• _Selected text_
Begin

So they should not be able to produce m star sigma star, such that it verifies. Make sense? So what you said is a special case of this. So if they can extract, somehow extract the secret key, then, of course they can forge my signature on any other messages. But we do want to also prevent attack where they cannot extract the secret key, but they somehow can forge another signature.
But usually we want to make the adversary more powerful because then we have higher confidence that we won't be attacked. So adversary is totally reasonable for it to see a bunch of messages from me. Because I am signing messages and output it to the world. So an adversary may have seen some of the message, signature pairs, I generated. But still we do not want to create a forgery.
Now how is that defined? Because see you can definitely send one of these back. That's a valid message signature pair. So our unforgeability requirement is defined to be-- he should not be able to send such a pair where m star is different from any message he has already seen. There is no way to prevent the adversary from sending one of the message signature pairs he has seen before.
So far, pretty straightforward. Now, how can we get digital signatures? So in the early days, researchers-- and it's actually great computer scientists-- they proposed a digital signature can be implemented as the inverse of public key encryption. What does that mean? So I'll use RSA as the example.
So RSA encryption is m to the e mod n. The encryption is c to the d mod n. So the first attempt is we will just use this as our sign function and use this as our verify function. So now the symbol is a little bit confusing. So now I'm signing a message [INAUDIBLE] c.
Let me actually change it. This is RSA encryption. I'm going to transform it into signature scheme where sign signs a message, and verify, raise the signature sigma to the power of e, and checks whether or not I get back my message.
So this actually makes a lot of sense. Why? Because think of m as a ciphertext. Then if I decrypt it, and then re-encrypt it, I should get back my ciphertext. So correctness-- we have correctness.
And why is it unforgeable? Because an attacker does not have the secret key, so he should not be able to decrypt this m here. He cannot run this algorithm. That's the reasoning behind it. So far so good?
But, unfortunately, it is broken. And so I'll give you, say, seven minutes to think about it. Can you come up with an attack, a forgery? You can see a bunch of messages and then output a forgery for a message you haven't seen before. So is the algorithm clear?
AUDIENCE: [INAUDIBLE].
PROFESSOR: Can you speak louder?
AUDIENCE: Is it just the product of any messages?
PROFESSOR: Exactly. So if an adversary had seen a bunch of messages-- because RSA has this sometimes good, sometimes nice, sometimes bad property, that is multiplicative, homomorphic, or to use a less fancy word-- malleable. So if they, an adversary, sees this message, it can set m star to be m1 times m2 and sigma star to sigma 1 times sigma 2. You can check. This is a valid signature, message signature pair.
You take this entire thing raised to d. They are raised to d individually and then multiply together, and that's exactly this message here. Attack one. OK. There's actually another attack. That's even simpler and tells you this scheme is even more broken.
So all I want to do is to come up with a sigma when it's raised to e, that's equal to m. So I'm going to select the sigma, compute, m sigma raised to e, because e is my public key, mod m. I can do that. And then output sigma m-- oh sorry, m sigma.

End

• _Raw data_
Begin

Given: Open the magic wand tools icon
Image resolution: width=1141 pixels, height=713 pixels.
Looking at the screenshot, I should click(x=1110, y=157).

End

• _Short exercise 1_
Reproduce the part of the lecture transcript that opens with the words containing "So this actually" and closes with "of any messages?".
• _Short exercise 2_
In the lecture transcript, what less fancy word is given for RSA's multiplicative, homomorphic property?
Answer from the lecture transcript alone, not from the data.

• _Answer 1_
So this actually makes a lot of sense. Why? Because think of m as a ciphertext. Then if I decrypt it, and then re-encrypt it, I should get back my ciphertext. So correctness-- we have correctness.
And why is it unforgeable? Because an attacker does not have the secret key, so he should not be able to decrypt this m here. He cannot run this algorithm. That's the reasoning behind it. So far so good?
But, unfortunately, it is broken. And so I'll give you, say, seven minutes to think about it. Can you come up with an attack, a forgery? You can see a bunch of messages and then output a forgery for a message you haven't seen before. So is the algorithm clear?
AUDIENCE: [INAUDIBLE].
PROFESSOR: Can you speak louder?
AUDIENCE: Is it just the product of any messages?

• _Answer 2_
Malleable.